Answer :
Final answer:
The tension in a violin string that oscillates at 966.0 Hz, we can use the formula for the frequency of a standing wave on a string, rearranged to solve for tension. Assuming that 966.0 Hz is the fundamental frequency, we can calculate the tension by substituting the given values of string length and linear density into the formula.
Explanation:
To calculate the tension in a violin string that oscillates at given frequencies when exposed to sound from a loudspeaker, we can use the formula for the frequency of a standing wave on a string: f = (n/2L) * sqrt(T/μ), where f is the frequency, n is the harmonic number, L is the length of the string, T is the tension, and μ is the linear density (mass per length).

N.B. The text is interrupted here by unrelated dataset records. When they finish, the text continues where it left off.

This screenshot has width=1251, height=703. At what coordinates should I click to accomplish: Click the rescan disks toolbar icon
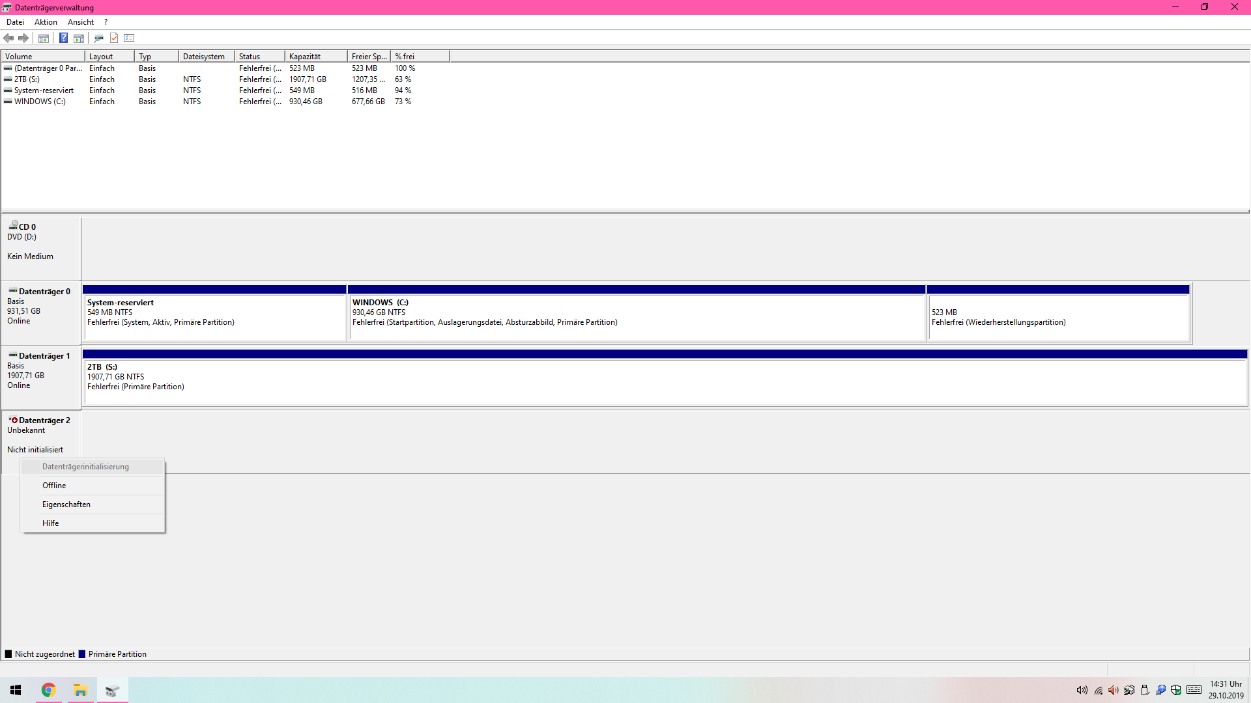99,38
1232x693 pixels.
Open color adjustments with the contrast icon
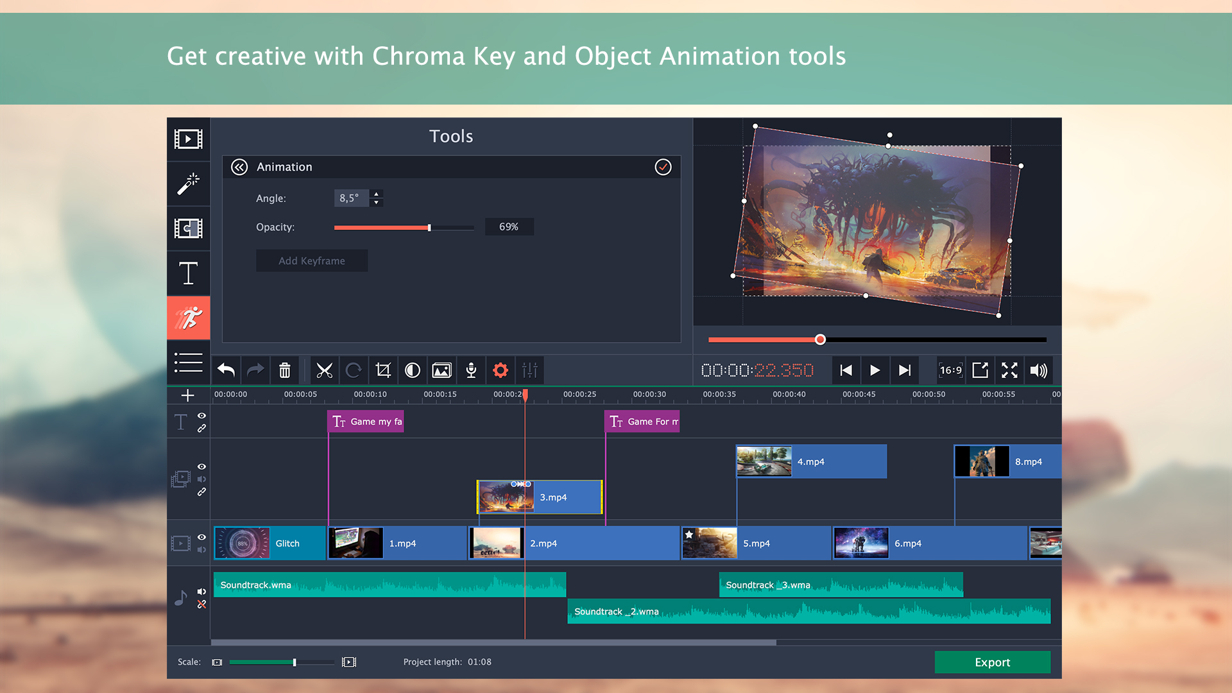412,370
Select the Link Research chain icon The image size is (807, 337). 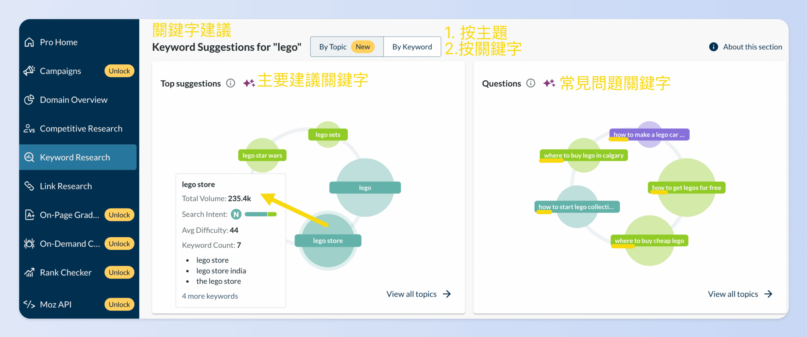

Since the frequencies mentioned are 966.0 Hz and 1449.0 Hz, these are likely to represent different harmonics of the string. The fundamental frequency is typically the lowest frequency at which the string oscillates, which would be when n=1. However, since we're not given which harmonics these frequencies correspond to, we will assume that 966.0 Hz is the fundamental frequency (n=1).
We can rearrange the formula to solve for T: T = (2Lf)^2 μ. Given that L is 31.0 cm (or 0.310 m) and μ is 0.718 g/m (or 0.000718 kg/m), we can substitute these values into the formula: T = (2 * 0.310 m * 966.0 Hz)^2 * 0.000718 kg/m. Computing this will yield the tension in the string in newtons.